──────── Data to examine

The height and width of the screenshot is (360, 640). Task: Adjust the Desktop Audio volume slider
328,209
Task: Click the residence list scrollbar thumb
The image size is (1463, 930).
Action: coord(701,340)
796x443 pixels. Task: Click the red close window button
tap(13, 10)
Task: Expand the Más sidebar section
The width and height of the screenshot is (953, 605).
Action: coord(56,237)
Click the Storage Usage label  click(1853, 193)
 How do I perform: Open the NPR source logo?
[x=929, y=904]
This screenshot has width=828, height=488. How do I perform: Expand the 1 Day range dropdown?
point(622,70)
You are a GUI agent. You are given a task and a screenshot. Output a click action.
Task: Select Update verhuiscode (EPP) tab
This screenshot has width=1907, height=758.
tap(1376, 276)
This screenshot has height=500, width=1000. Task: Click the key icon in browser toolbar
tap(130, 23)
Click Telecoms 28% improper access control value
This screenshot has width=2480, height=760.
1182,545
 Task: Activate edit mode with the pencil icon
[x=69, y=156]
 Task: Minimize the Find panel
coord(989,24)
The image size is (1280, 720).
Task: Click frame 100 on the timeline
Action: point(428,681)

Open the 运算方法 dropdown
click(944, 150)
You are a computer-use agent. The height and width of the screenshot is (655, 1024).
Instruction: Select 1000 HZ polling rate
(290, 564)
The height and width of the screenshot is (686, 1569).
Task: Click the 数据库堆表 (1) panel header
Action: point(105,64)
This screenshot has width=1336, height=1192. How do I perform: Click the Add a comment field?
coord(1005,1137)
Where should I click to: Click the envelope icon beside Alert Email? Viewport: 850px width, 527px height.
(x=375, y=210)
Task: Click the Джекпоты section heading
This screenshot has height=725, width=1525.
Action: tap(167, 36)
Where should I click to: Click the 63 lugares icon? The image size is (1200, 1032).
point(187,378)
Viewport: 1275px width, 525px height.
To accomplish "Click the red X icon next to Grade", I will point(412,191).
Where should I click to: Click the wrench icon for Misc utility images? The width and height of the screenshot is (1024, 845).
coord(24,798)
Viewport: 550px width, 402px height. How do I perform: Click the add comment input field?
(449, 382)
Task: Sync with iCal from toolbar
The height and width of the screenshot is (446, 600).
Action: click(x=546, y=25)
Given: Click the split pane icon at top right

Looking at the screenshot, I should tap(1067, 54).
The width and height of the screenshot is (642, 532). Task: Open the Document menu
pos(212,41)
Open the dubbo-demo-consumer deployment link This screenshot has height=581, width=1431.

────────────────

Aim of the task: The full data must appear again, retyped in every detail.

The completed task:
The height and width of the screenshot is (360, 640). Task: Adjust the Desktop Audio volume slider
328,209
Task: Click the residence list scrollbar thumb
The image size is (1463, 930).
Action: coord(701,340)
796x443 pixels. Task: Click the red close window button
tap(13, 10)
Task: Expand the Más sidebar section
The width and height of the screenshot is (953, 605).
Action: coord(56,237)
Click the Storage Usage label  click(1853, 193)
 How do I perform: Open the NPR source logo?
[x=929, y=904]
This screenshot has width=828, height=488. How do I perform: Expand the 1 Day range dropdown?
point(622,70)
You are a GUI agent. You are given a task and a screenshot. Output a click action.
Task: Select Update verhuiscode (EPP) tab
This screenshot has width=1907, height=758.
tap(1376, 276)
This screenshot has height=500, width=1000. Task: Click the key icon in browser toolbar
tap(130, 23)
Click Telecoms 28% improper access control value
This screenshot has width=2480, height=760.
1182,545
 Task: Activate edit mode with the pencil icon
[x=69, y=156]
 Task: Minimize the Find panel
coord(989,24)
The image size is (1280, 720).
Task: Click frame 100 on the timeline
Action: point(428,681)

Open the 运算方法 dropdown
click(944, 150)
You are a computer-use agent. The height and width of the screenshot is (655, 1024).
Instruction: Select 1000 HZ polling rate
(290, 564)
The height and width of the screenshot is (686, 1569).
Task: Click the 数据库堆表 (1) panel header
Action: point(105,64)
This screenshot has width=1336, height=1192. How do I perform: Click the Add a comment field?
coord(1005,1137)
Where should I click to: Click the envelope icon beside Alert Email? Viewport: 850px width, 527px height.
(x=375, y=210)
Task: Click the Джекпоты section heading
This screenshot has height=725, width=1525.
Action: tap(167, 36)
Where should I click to: Click the 63 lugares icon? The image size is (1200, 1032).
point(187,378)
Viewport: 1275px width, 525px height.
To accomplish "Click the red X icon next to Grade", I will point(412,191).
Where should I click to: Click the wrench icon for Misc utility images? The width and height of the screenshot is (1024, 845).
coord(24,798)
Viewport: 550px width, 402px height. How do I perform: Click the add comment input field?
(449, 382)
Task: Sync with iCal from toolbar
The height and width of the screenshot is (446, 600).
Action: click(x=546, y=25)
Given: Click the split pane icon at top right

Looking at the screenshot, I should tap(1067, 54).
The width and height of the screenshot is (642, 532). Task: Open the Document menu
pos(212,41)
Open the dubbo-demo-consumer deployment link This screenshot has height=581, width=1431.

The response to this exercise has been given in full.